Adsorption of PCEs on alumina particles
Fig. 3a shows the adsorption isotherms of different copolymers at native pH (7‒8) of alumina suspensions. The amount of adsorbed copolymers increases significantly with initial amount and then stabilizes near a plateau value that is typical for a monolayer adsorption isotherm [21]. This plateau is reached at higher amounts when the molecular weight of copolymers increases (PCE2 < PCE1 < PCE3). Fig. 3b is a representative result of TGA on dried alumina suspensions that contain different amounts of PCE2. Increasing amount of initial copolymer in the suspensions raised the amount of weight loss indicating the presence of strongly adsorbed copolymers on the surface of alumina particles.
Given the importance of the electrokinetic behavior of suspensions for interpreting the adsorption behavior and also change of rheological properties in the presence copolymers, the effect of pH on zeta potential of alumina suspensions was given in Fig. 4. Fig. 4a shows the results of zeta potential measurements that were carried out on alumina suspensions with different amounts of PCE2. Isoelectric point (IEP) of pure alumina suspension is ~8 indicating that the surface of alumina particles hold Al‒OH bonds and positively charged sites of Al‒OH2+ between pH 7
and 8. Carboxylate and sulfonate groups are reported to be adsorbed on the surface of alumina particles by making bonds with Al‒OH2+ ions [2,10]. The inclusion of the copolymer leads to bonding between ionized functional groups (COO‾ and SO3‾) in the backbone of the copolymer and Al‒OH2
+
sites on the particles. Consequently, positively charged alumina particles are covered with negatively charged copolymers as shown by IEP shifting to lower pH values. At higher than 0.3 wt% copolymer loadings, the number of negative charges introduced by the copolymer surpasses the number of positively charged sites and changing the sign of zeta potential values takes place as a result of this overcompensation phenomenon [22]. Fig. 4b illustrates the zeta potential values in the presence of 0.5 wt% and 2 wt% of different copolymers. PCE1 and PCE2 display almost identical electrokinetic behavior while maximum absolute value of zeta potential was detected in the suspension containing PCE3. The latter observation can be attributed to the higher number of ionized groups in the backbone of PCE3 due to its higher molecular weight.

Items drawn from a data source:
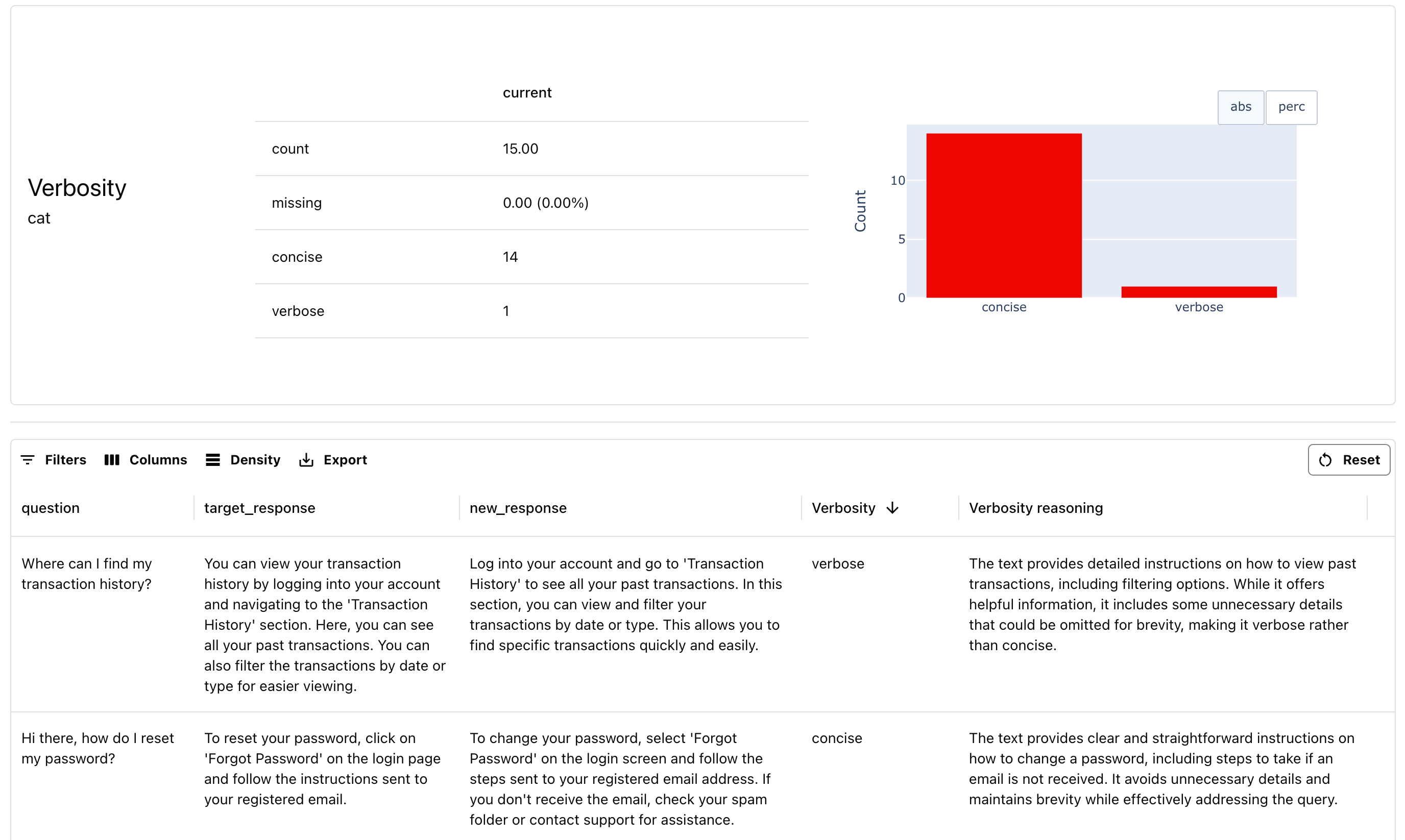Click the target_response column header
The image size is (1405, 840).
[x=259, y=508]
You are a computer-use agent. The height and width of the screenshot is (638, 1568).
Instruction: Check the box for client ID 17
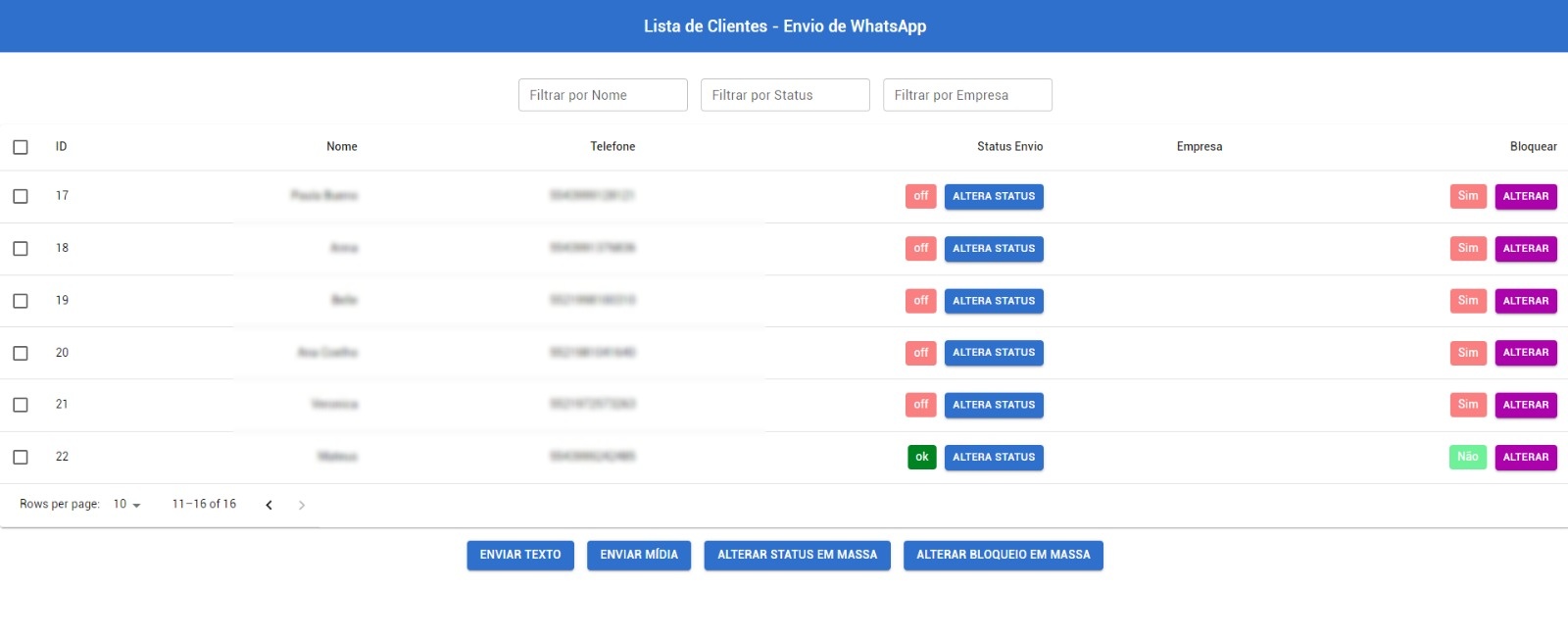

_Short problem:_ Carry the passage on copolymer adsorption on alumina particles forward from its last sentence. The records are separate material and are not part of the passage on copolymer adsorption on alumina.

_Output:_
Analysis of electrokinetic behavior of suspensions in the presence of PCE1 and PCE2 is helpful to understand the conformation of adsorbed copolymers. Affinity of both copolymers to the surface of alumina particles is close to each other since the curves that they generate in zeta potential vs pH graph are superimposable (Fig. 4b). However, according to adsorption isotherm test, more PCE1 is adsorbed on
the surfaces of alumina particles; hence, we speculate that not all parts of the main chain of copolymers are adsorbed and copolymers adopt a loop structure on the surface of particles [23]. Furthermore, this loop conformation explains the difference among the amounts of adsorbed copolymer in plateau region in adsorption isotherm test (Fig. 3a). A fraction of backbone of a copolymer with no bonding to the surface increases the amount of adsorbed copolymer. When molecular weight of copolymers increases, a rise in the length of copolymers with no bonding is inevitable. Given the certain number of sites on the surface of the particles available for adsorption, higher amount of adsorbed copolymer in plateau region with increasing molecular weight of copolymer (PCE3 > PCE1 > PCE2) is expected.
Stability
Fig. 5a shows change in hydrodynamic radius (rh) of alumina particles with time in 4 wt% alumina suspensions with 2 wt% of different copolymers compared to alumina particles at pH 7.5. Choosing 2 wt% copolymers was based on the fact that all copolymers reach saturation that is indicated by steady zeta potential values for entire pH range at this amount of loading (Fig. 4b). Pure alumina suspension displayed rh of 350 nm initially and 390 nm after 10 min due to the formation of aggregated colonies. Since zeta potential of pure alumina suspension at this pH is around 5 mV (Fig. 4), repulsive interactions among particles are not sufficient to
prevent agglomeration. On the other hand, in the presence of 2 wt% copolymers, initial rh of 117, 116, and 121 nm were observed in suspensions containing PCE1, PCE2, and PCE3, respectively (Fig. 5a).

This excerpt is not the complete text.